[Records from a data source]
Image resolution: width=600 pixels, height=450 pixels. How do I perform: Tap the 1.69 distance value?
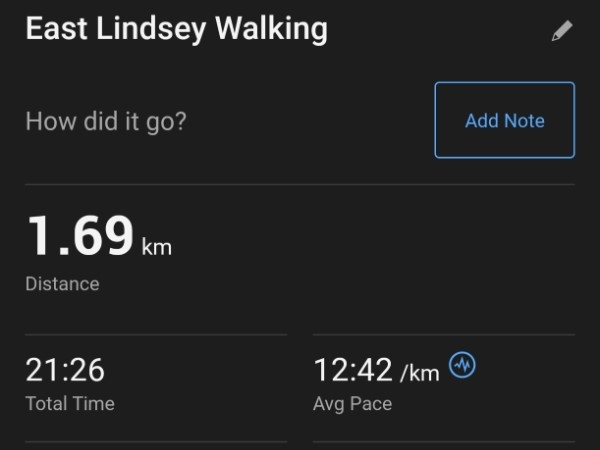[x=80, y=235]
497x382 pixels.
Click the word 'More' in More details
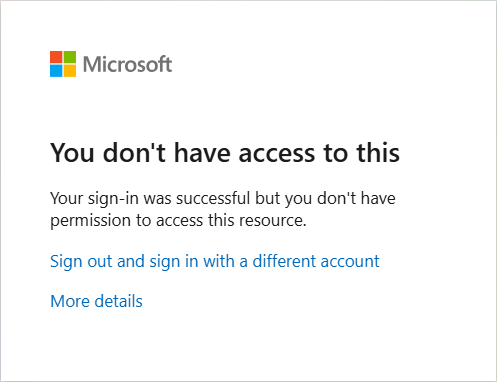70,301
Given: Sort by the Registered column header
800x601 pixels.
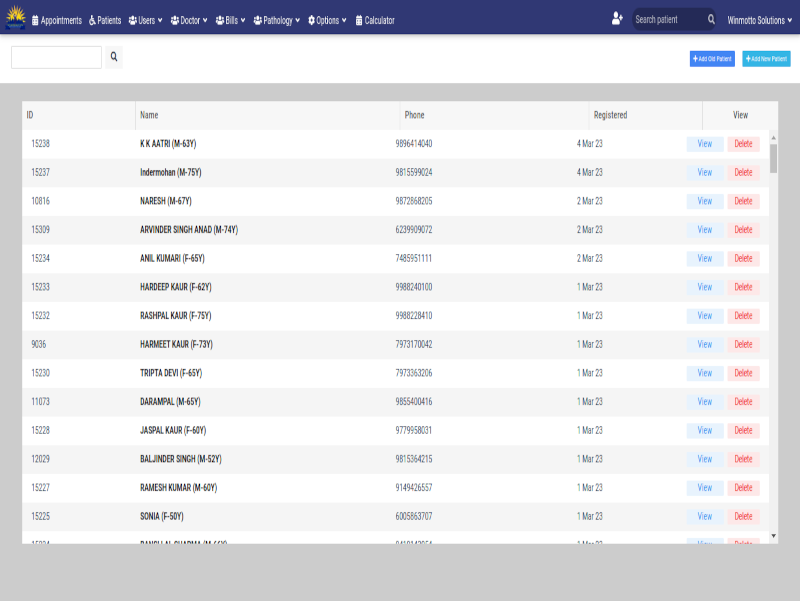Looking at the screenshot, I should [x=610, y=115].
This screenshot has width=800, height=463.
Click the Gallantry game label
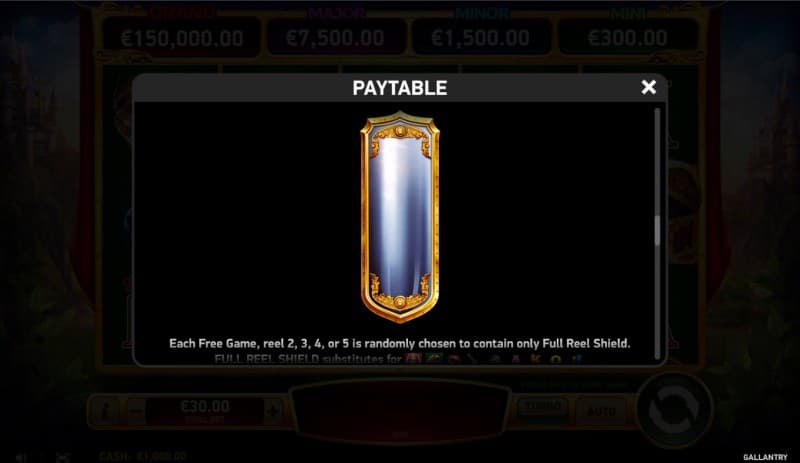765,457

* **Prompt**:
The lines to copy begin at the one containing "This screenshot has width=800, height=463." and end at the last line of the records. Set down exactly those lines and no others, both ends included, and omit all pictures.

* **Exercise response**:
This screenshot has width=800, height=463.
Click the Gallantry game label
765,457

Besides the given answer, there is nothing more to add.